NEW YORK CITY — The Trump administration will send New York 4,000 ventilators after an outraged Gov. Andrew Cuomo reported the new coronavirus would slam the state in just two weeks and New Yorkers would die without federal assistance.
New York will receive 2,000 of the machines Tuesday and 2,000 more Wednesday, meeting about an eighth of the 30,000 ventilators that Mayor Bill de Blasio estimated are needed, City Council Speaker Corey Johnson confirmed.
"New York will hold them to this and we expect more ASAP to combat the outbreak," Johnson tweeted. "We still need more from the federal government."
Two thousand will be sent to New York City, said Mayor Bill de Blasio, who said the machines would mean life or death for seriously ill COVID-19 patients.
"[Without the ventilator] That patient will suffocate," the Mayor said. "That patient will die a horrible death."
The announcement came hours after Cuomo warned New Yorkers the wave of new coronavirus cases expected to overwhelm the health care system was larger and arriving sooner than initially predicted.

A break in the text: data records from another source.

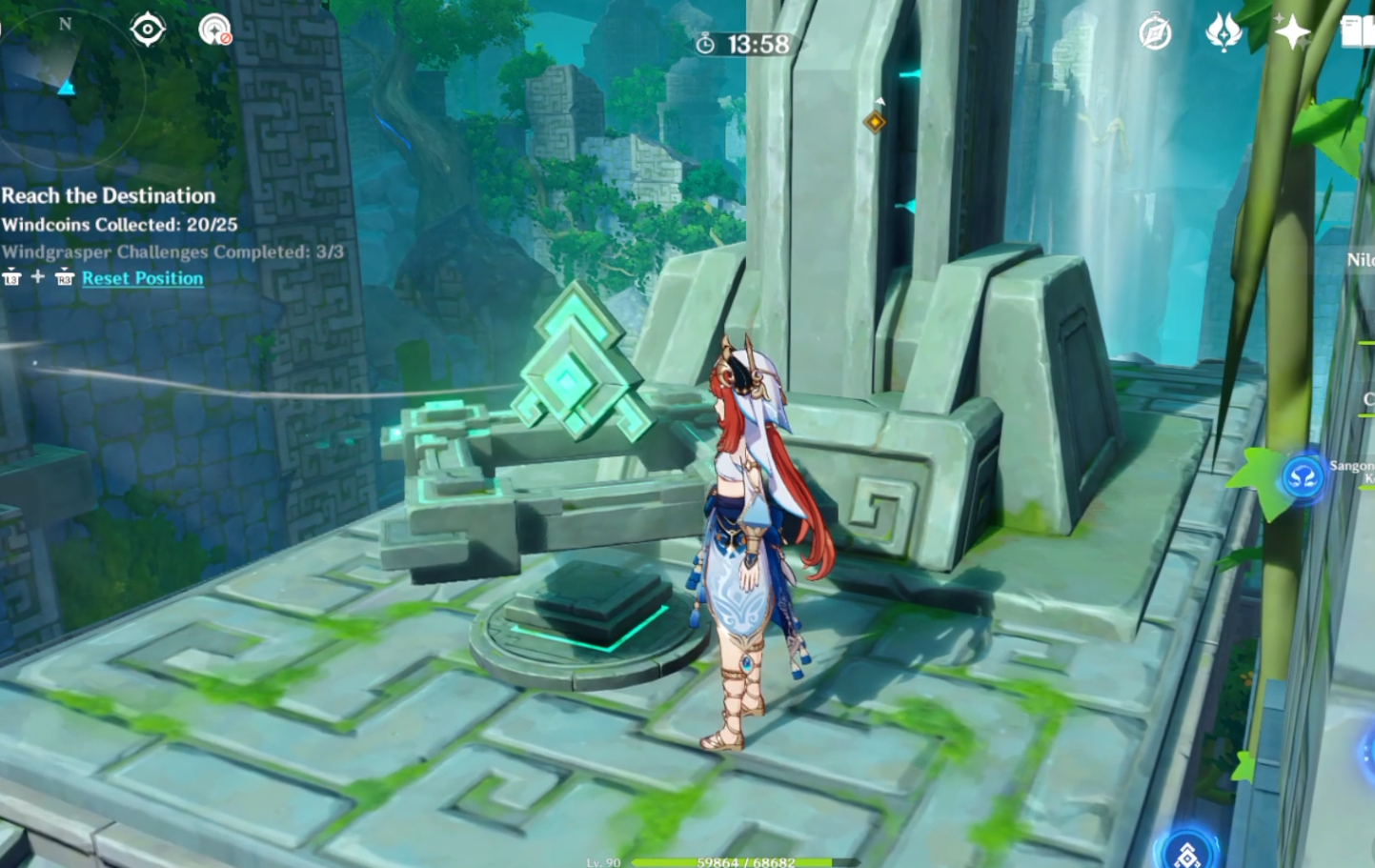The image size is (1375, 868).
Task: Select the four-pointed star icon at top right
Action: 1292,30
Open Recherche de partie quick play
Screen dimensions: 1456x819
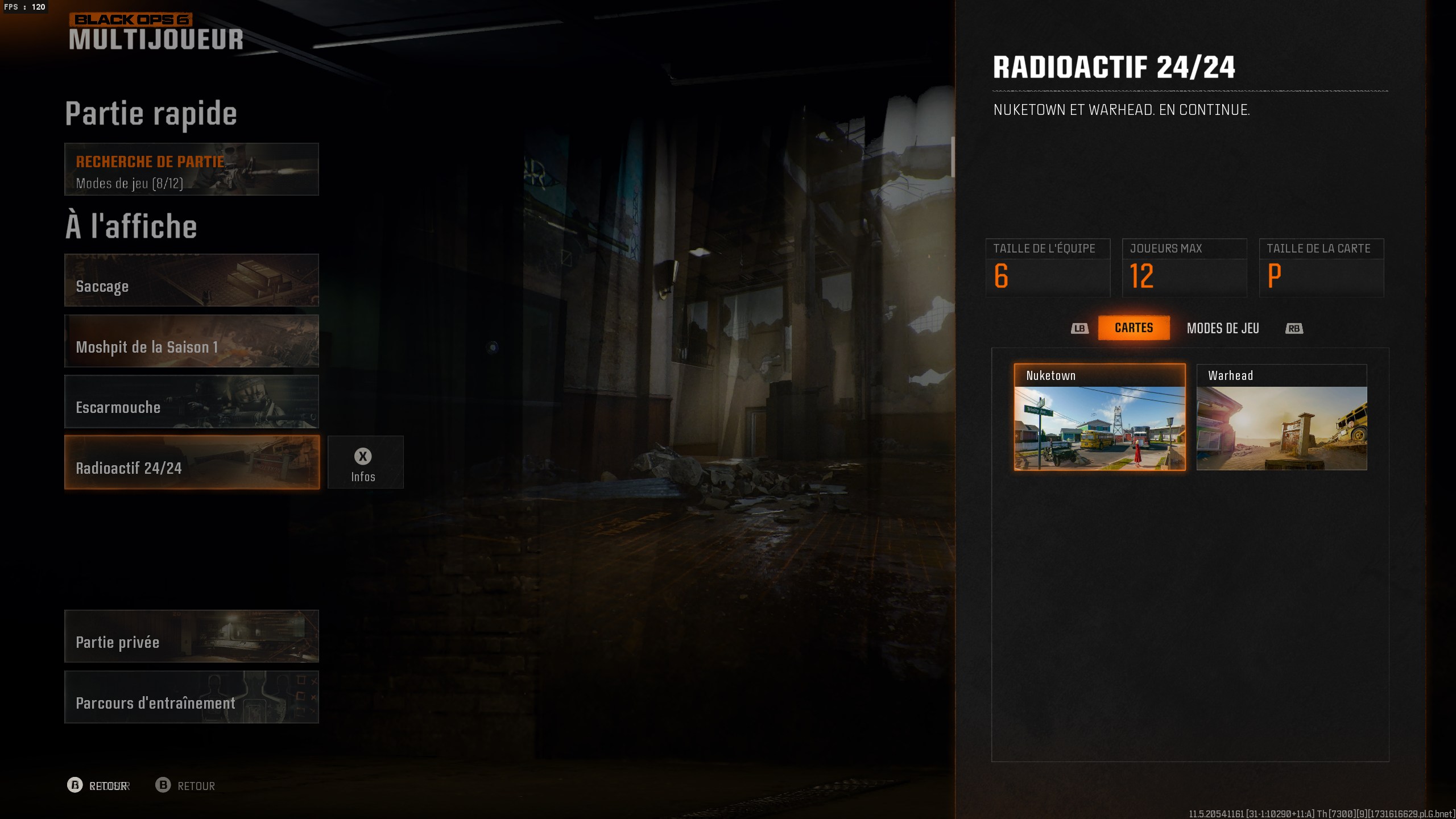[x=191, y=169]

"We haven't flattened the curve," Cuomo said. "The apex is higher than we thought and the apex is sooner than we thought."
With 25,000 cases and a COVID-19 attack rate five times the national rate, New York state needs 30,000 ventilators that Cuomo said cannot be found or bought.
De Blasio announced Monday the Federal Emergency Management Agency would send 400 ventilators to New York City, or about 3 percent of the city's need.
The mayor expressed gratitude, noting the machines represented at least 400 New York lives that would be saved, but Cuomo scoffed.
"You want a pat on the back for sending 400 ventilators?" Cuomo said. "What are we going to do with 400 ventilators when we need 30,000?"
Ventilators — which cost between $20,000 and $25,000 to take more than 10 days to make — will be produced by several U.S. auto manufacturers who have volunteered to meet a quickly growing need.
But Cuomo called on Trump to use the Defense Production Act to order factory owners to make more, or risk the breathing machines not arriving in time to meet a soon-to-skyrocket demand.
"If we don't have the ventilators in 14 days, it does us no good," Cuomo said.
The ventilator shortage forced state health workers to "split" its 7,000 ventilators, adapting them to pump air into the lungs of two patients at the same time, Cuomo said.
"It's difficult to perform and it's experimental," Cuomo said. "But necessity is the mother of invention."
Correction: New York City will receive half, not all of the ventilators provided, Mayor Bill de Blasio clarified.